The detection of the virus in sewage suggests it is circulating in the city, Health Department officials said.

By Joseph Goldstein and Sharon Otterman

Polio outbreaks incited regular panics decades ago, until a vaccine was developed and the disease was largely eradicated. Then on Friday, New York City health authorities announced that they had found the virus in wastewater samples, suggesting polio was probably circulating in the city again.

Parents of young children found themselves wondering — perhaps for the first time in their lives, and, collectively, for the first time in generations — just how much they should worry about polio.

Anabela Borges, a designer who lives in Brooklyn’s Crown Heights neighborhood, said she had friends whose children probably were not vaccinated. After the announcement on Friday, she said she planned to “make her friends aware.”

Ms. Borges said she hoped her 7-month-old daughter, Ava, who is old enough to have had three of the four shots recommended for children, was far along enough in the regimen to be protected. “Polio is really dangerous for babies like her,” Ms. Borges said as she and her daughter’s nanny took Ava for a walk in her stroller.

In New York City, the overall rate of polio vaccination among children 5 and under is 86 percent, and most adults in the United States were vaccinated against polio as children. Still, in some city ZIP codes, fewer than two-thirds of children 5 and under have received at least three doses, a figure that worries health officials.

The state Health Department said in a statement the discovery of the virus underscored “the urgency of every New York adult and child getting immunized, especially those in the greater New York metropolitan area.”

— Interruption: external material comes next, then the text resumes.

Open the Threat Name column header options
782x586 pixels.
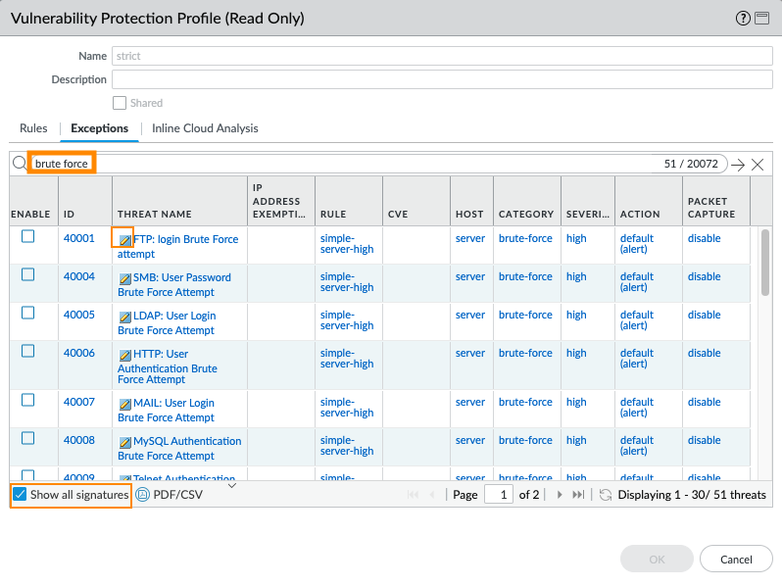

The announcement came three weeks after a man in Rockland County, N.Y., north of the city, was diagnosed with a case of polio that left him with paralysis. Officials now say polio has been circulating in the county’s wastewater since May.

“The risk to New Yorkers is real but the defense is so simple — get vaccinated against polio,” Dr. Ashwin Vasan, the New York City health commissioner, said in a statement. “With polio circulating in our communities, there is simply nothing more essential than vaccinating our children to protect them from this virus, and if you’re an unvaccinated or incompletely vaccinated adult, please choose now to get the vaccine.”

The spread of the virus poses a risk to unvaccinated people, but three doses of the current vaccine provide at least 99 percent protection against severe disease. Children who are too young to be fully vaccinated are also vulnerable, as are children whose parents have declined to have them immunized or have put off having them get the shots.

Health officials fear that the detection of polio in New York City’s wastewater could precede other cases of paralytic polio.